Glittering Prizes
A review of Glittering Prizes by Brian Flynn – 230812
Considering that Glittering Prizes is the twenty-eighth in Brian Flynn’s Anthony Bathurst series, it is a surprise that he still continues to surprise us. Originally published in 1942 and reissued by Dean Street Press, this is an ingenious murder mystery which, when boiled down to its essence, is less than the sum of its parts. Once more, he succeeds in wrong footing his reader, experimenting with the form and tropes of the detective fiction genre to produce a book that is both entertaining and elicits a sharp breath of astonishment, at least from this reader, as the resolution is revealed.

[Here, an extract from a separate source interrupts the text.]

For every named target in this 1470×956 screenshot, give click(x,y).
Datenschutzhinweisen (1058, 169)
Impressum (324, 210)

There are elements of a classic country house murder mystery in that a wealthy American, Mrs Warren Clinton, has invited a motley crew of characters to the hotel she is staying at in Remington for an intriguing soiree. Each of the nine invitees are outstanding in their respective fields, their invitations pander to their egos, and have been invited to participate in a scheme to save the British Empire.
After a dinner, they are set two tasks, to associate another word with a set of nine obscure words, and to undergo a short interrogation about their skill set. The two who are selected by Mrs Clinton following the exercise, Angela Ramage and Wilfred Denver, are found murdered in embarrassing circumstances, having each been shot in the left eye, and Mrs Wilton has disappeared, her body being found later in a trunk in the left luggage office at Waterloo station.

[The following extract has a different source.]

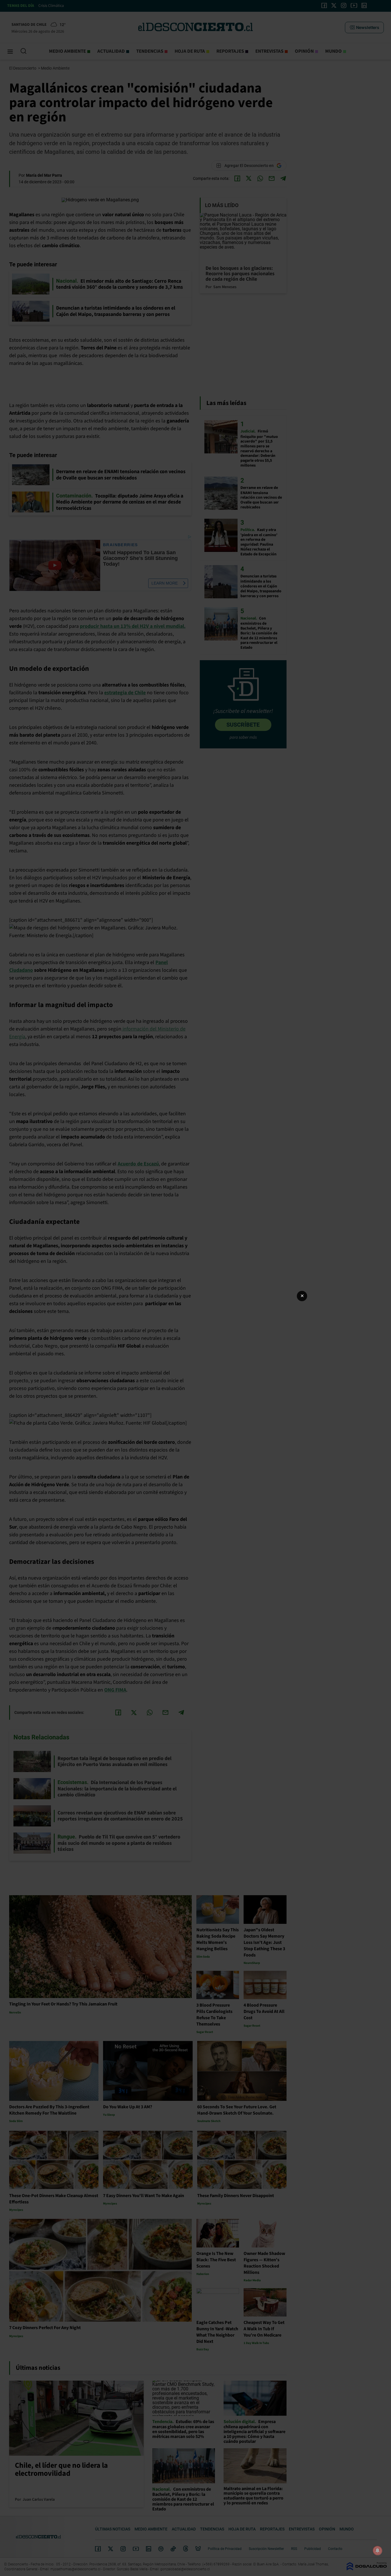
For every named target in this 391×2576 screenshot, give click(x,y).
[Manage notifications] (377, 2550)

Flynn makes great play of the sense of paranoia and suspicion engendered by the Second World War. Subsequent communications to the remaining seven threaten serious reprisals if they give information about certain obstruse particulars pertaining to the case and sign off with Heil Hitler. There is a mysterious German couple who had rented a flat in Remington which they left around the time of the Remington murders and in whose window they had displayed on occasions a red and on others a blue model of a dachshund, a sign which a retired member of the British Intelligence, Playfair, one of the nine invitees, informs us was used during the rise of the Nazis. In other words, is there a Nazi plot to thwart Wilton’s plans to save the British Empire?
It being a murder mystery, though, a prudent sleuth would be wrong to rule out basic human emotions. Is there a story of a couple of thwarted lovers looking for a way to get together and who will stop at nothing, no matter how fantastic it might all seem, to be together?
I will not spoil your enjoyment, but Flynn excels in constructing an edifice of fantastic misdirection and red herrings, before sending it crashing to the ground with a sharp prod of logic and cold reality. Bathurst, who works with his regular sidekick from the Yard, McMorran, seemingly get nowhere with their investigations, and it is only when Bathurst takes a fresh look at the motives and movements of certain individuals that the truth is revealed.
Flynn plays fair with his readers, all the necessary clues are in the text, but it requires an attentive and diligent reader to spot them, especially as he chooses to detail the reactions of each of the invitees to Mrs Wilton’s curious request, their responses to the investigator’s questions, and their responses to the subsequent threats. Cleverly Flynn builds layer upon layer of detail, making it difficult to see the wood for the trees. It is a great tour de force and is up there amongst my favourite Flynn novels.